On 10 May, the Supreme Court granted him interim bail on the case till 1 June 2024 in view of campaigning for 2024 Indian general election. Kejriwal surrendered at the Tihar Jail on 2 June 2024 after the expiration of this bail. A Delhi trial court granted bail to Kejriwal on 20 June but the bail was stayed by the Delhi High Court on 21 June before he could be released. Kejriwal was questioned for 3 days and arrested on 26 June 2024 by Central Bureau of Investigation (CBI) from Tihar Jail and subsequently was sent to judicial custody till 12 July. The Supreme Court granted interim bail to Kejriwal in money laundering case related to the alleged excise policy scam on 12 July 2024, however, he remained in Tihar Jail as he was also arrested by CBI in corruption case related to the alleged liquor policy scam.

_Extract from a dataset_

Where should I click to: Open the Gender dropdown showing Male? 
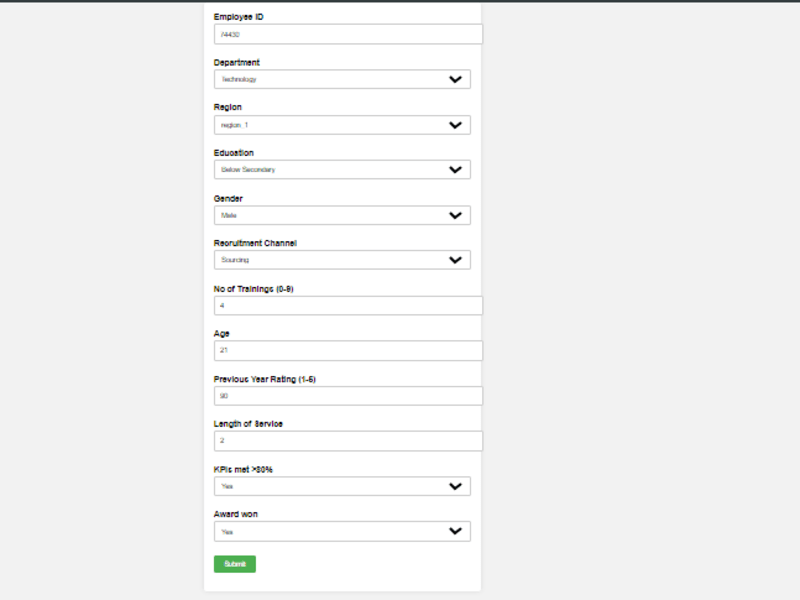coord(342,215)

A two-judge Supreme Court bench granted him bail in the CBI corruption case on 13 September 2024. The bench held that continued incarceration would violate his right to liberty. However he served in prison for more than 5 months.

== Reactions==
=== Domestic ===
The arrest caused numerous protests in Delhi on 26 March 2024, with AAP supporters marching to the Prime Minister's residence at 7, Race Course Road while BJP supporters demanding Kejriwal's resignation marched to the Secretariat Building, New Delhi.

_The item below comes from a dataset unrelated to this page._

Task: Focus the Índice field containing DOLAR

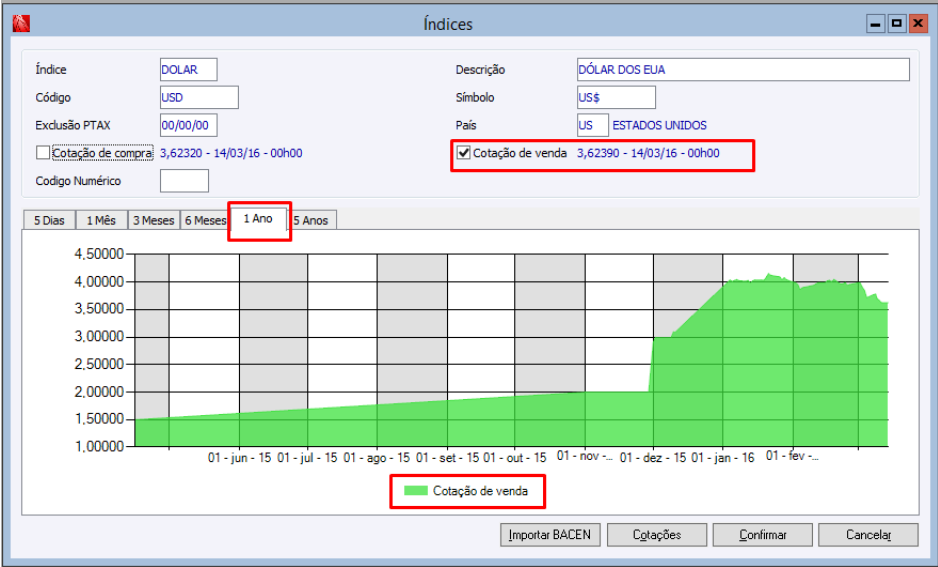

Prominent opposition leaders have voiced strong opposition to Kejriwal's arrest, framing it as part of a broader authoritarian trend under the current government. Rahul Gandhi, for instance, described the central government's actions as those of a "scared dictator" aiming to create a "dead democracy".

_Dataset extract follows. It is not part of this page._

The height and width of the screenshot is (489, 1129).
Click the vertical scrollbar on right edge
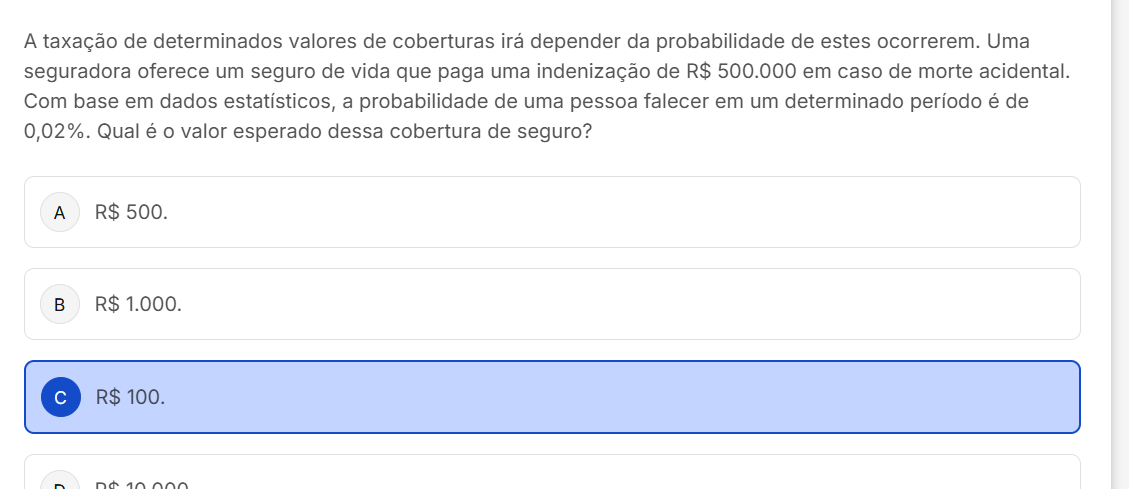1120,240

Raaj Kumar Anand resigned as minister of social welfare from the Delhi cabinet and also tendered his resignation from the AAP. He said that did not want his name to be associated with "corruption" after Delhi High Court's rejection of Kejriwal's bail.

=== International ===
- United Nations:
  - UN Secretary-General Antonio Guterres's spokesperson Stephane Dujarric said, "We very much hope that in India, as in any country that is having elections, that everyone's rights are protected, including political and civil rights, and everyone is able to vote in an atmosphere that is free and fair."
- United States:
  - United States Department of State spokesperson Matthew Miller said, "We continue to follow these actions closely, including the arrest of Delhi CM Arvind Kejriwal. We are also aware of the Congress party's allegations that tax authorities have frozen some of their bank accounts in a manner that will make it challenging to effectively campaign in the upcoming elections." A spokesperson for the United States Department of State said that the US was closely following reports of Kejriwal's arrest and that they "encourage a fair, transparent, and timely legal process for Chief Minister Kejriwal".
    - In response, Indian Ministry of External Affairs (MEA) said that India's legal processes were "based on an independent judiciary" and that they were "committed to objective and timely outcomes."
- Germany:
  - A spokesperson for the German Federal Foreign Office said Germany "takes note" of Kejriwal's arrest and expected that the "standards relating to independence of judiciary and basic democratic principles" will also apply to this case.
    - In response, the MEA said that the remarks were seen as "interfering in our judicial process" and "undermining the independence of our judiciary".
- Amnesty International, an international human rights group said that the arrest of Kejriwal and the "freezing of Indian National Congress' bank accounts", a few weeks before India's general elections showed "the authorities' blatant failure to uphold the country's international human rights obligations".